Extend the biography of Samih Darwazah below, beginning right after its last sentence about his appointment as chairman of Capital Bank.

**** Passage provided

Minister of Energy and Mineral Resources
- In office 8 Jan 1995 – 4 Feb 1996

Personal details
- Born: 1930 Nablus, British mandate of Palestine
- Died: 15 May 2015 (aged 84–85) London, England

= Samih Darwazah =

Jordanian businessman (1930–2015)

Samih Darwazah (سميح دروزة, 1930 – 15 May 2015) was a Jordanian politician, businessman, and founder of Hikma Pharmaceuticals, Jordan's largest pharmaceutical company. He served as Jordan's Minister of Energy and Mineral Resources from 1995 to 1996 and later as a senator in the Jordanian parliament.

==Early life==
Samih Darwazah was born in Nablus. His father was a tea merchant.

At the age of 10, he became the youngest child to attend the Arab College of Jerusalem.

He studied for a master's degree at the American University of Beirut, Darwazah received a master's degree from the St. Louis College of Pharmacy, Missouri, which he attended on a Fulbright scholarship. In 2010, he was awarded an honorary doctorate from the college.

==Career==
Darwazah worked for Eli Lilly from 1964 to 1976, before establishing Hikma Pharmaceuticals in 1978. Between 1995 and 1996, he served as Minister of Energy and Mineral Resources to the Government of Jordan. He also founded the Jordan Trade Association and was a member of the Advisory Economic Council to the King of Jordan. In 2007, Darwazah was named the Ernst & Young Middle East Entrepreneur of the Year. He was named chairman of Capital Bank in Jordan in 2009.

********
**** Exercise data

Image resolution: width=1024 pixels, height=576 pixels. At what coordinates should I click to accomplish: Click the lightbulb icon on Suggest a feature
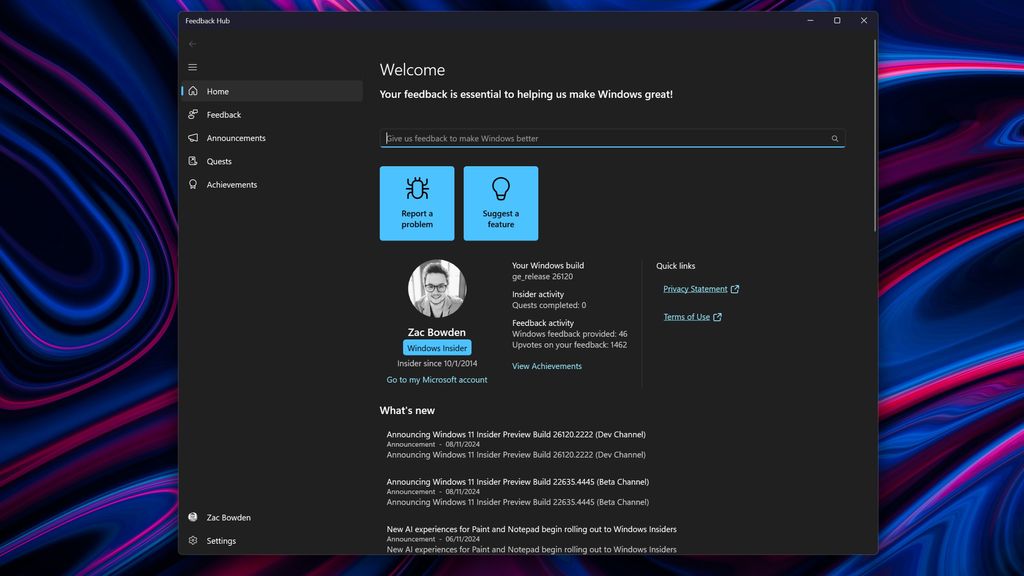pos(500,189)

********

Exercise answer:
He founded Hikma in 1978 in Amman, Jordan. His children joined the business in its early days. The company expanded outside the MENA region, establishing operations in Europe and the US, and was the first Arab company to export pharmaceutical products to the U.S. in 1996. In March 2015, it entered the FTSE 100 index.

==Publications==
In 2004, Darwazah published his business memoir, Building a Global Success.

==Personal life==
He was married to Samira Fadli and they had four children, sons Said and Mazen, and daughters May and Hana, all of whom survived him. His son, Said Darwazah, succeeded him as CEO in 2007.

The Darwazah family founded the Samih Darwazah Center for Innovation Management and Entrepreneurship at the Suliman S. Olayan School of Business at American University of Beirut in 2011.